[START OF Text to read]
Inventory: This part of the draft plan takes us back to the collectivist essence of MER UK.

• It begins with the observation that “closing some low producing installations could allow more and cleaner new production to come online while still reducing overall UKCS level emissions”.

• It goes on to point out that “locking in” cessation of production (CoP) “supports orderly phasing out of installations, and minimising emissions through efficient management of the transition from late life asset, through to CoP, into decommissioning or repurposing”.

• For assets with a GHG emissions intensity that is 50% over the basin average, relevant persons must set their appropriate company CoP dates using societal carbon values.

• If an asset is within six years of its fixed company CoP date, relevant persons should not generally expect the NSTA to grant a production consent beyond that date.

• Declaring and provisioning for a company CoP date must be accompanied by early and fit-for-purpose decommissioning planning. In each case, “early CoP, company CoP and late CoP” dates must be declared to the NSTA.

Flaring and venting: The starting point is the World Bank zero routine flaring by 2030 initiative, referenced in the NSTD. This requires that operators “provide a documented method of the split of projected flaring and venting figures” into categories: A (routine), B (non-routine) and C (emergency).

• From June 2024, relevant persons must provide such a documented method with their flare and vent consent applications, and plan (and budget) for, and secure, continuous improvements in flaring and venting GHG emissions reductions at the basin level.

• Assets consented to on a zero routine flare and vent basis must operate as such. All new developments (including tie-backs to existing hosts) must be carried out on this basis, and all assets must deliver zero routine flaring and venting by 2030.

So what’s new?

The draft plan is a logical development of previous OGA policy statements.

It could be argued that it breaks relatively little new ground in substantive terms. For example:

• Although it makes some more unequivocal statements in certain areas, these tend to be either about procedural rather than substantive requirements, or (where they are substantive) to be couched in terms that appear to leave some room for argument.

• In most of the areas that it covers, it concludes by indicating either that further details will be forthcoming on particular points, or an openness to further discussion about individual assets.
On the other hand:

• It puts down what appear to be some fairly firm markers, particularly in terms of dates by which things must be done (or, after which, they should not continue to be done).

• Electrification is a case in point. The draft plan certainly builds on existing OGA publications such as its industry letter of 5 April 2023, as well as on the practical work done by the OGA itself and the Net Zero Technology Centre (NZTC) to explore a range of possible options, but those planning assets that would come onstream after 2029 are on notice: they must electrify.

•From the outset, the OGA was explicit that MER UK might mean keeping things open for the sake of others. Now it makes clear that it may also sometimes be about closing for the sake of others.

•In its characteristic way, the OGA alludes to the potential that its regulatory arsenal gives it to compel relevant persons in the direction of desired policy outcomes, while also giving the strong impression that it would very much prefer to achieve a satisfactory result more consensually.
[END OF Text to read]
=== Exercise task A ===
List the three categories into which the commentary says projected flaring and venting figures must be split.
=== Exercise task B ===
According to the commentary, by what year must all assets deliver zero routine flaring and venting?
=== Exercise task C ===
Switch "procedural" to "administrative" and write out the commentary again, starting at "So what’s new?" and ending at "to be done).".
The material below plays no role in this exercise.
[START OF Data lines]
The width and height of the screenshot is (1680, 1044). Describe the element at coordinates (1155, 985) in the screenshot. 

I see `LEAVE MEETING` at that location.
[END OF Data lines]
=== Result A ===
A (routine), B (non-routine), C (emergency)

=== Result B ===
2030

=== Result C ===
So what’s new?

The draft plan is a logical development of previous OGA policy statements.

It could be argued that it breaks relatively little new ground in substantive terms. For example:

• Although it makes some more unequivocal statements in certain areas, these tend to be either about administrative rather than substantive requirements, or (where they are substantive) to be couched in terms that appear to leave some room for argument.

• In most of the areas that it covers, it concludes by indicating either that further details will be forthcoming on particular points, or an openness to further discussion about individual assets.
On the other hand:

• It puts down what appear to be some fairly firm markers, particularly in terms of dates by which things must be done (or, after which, they should not continue to be done).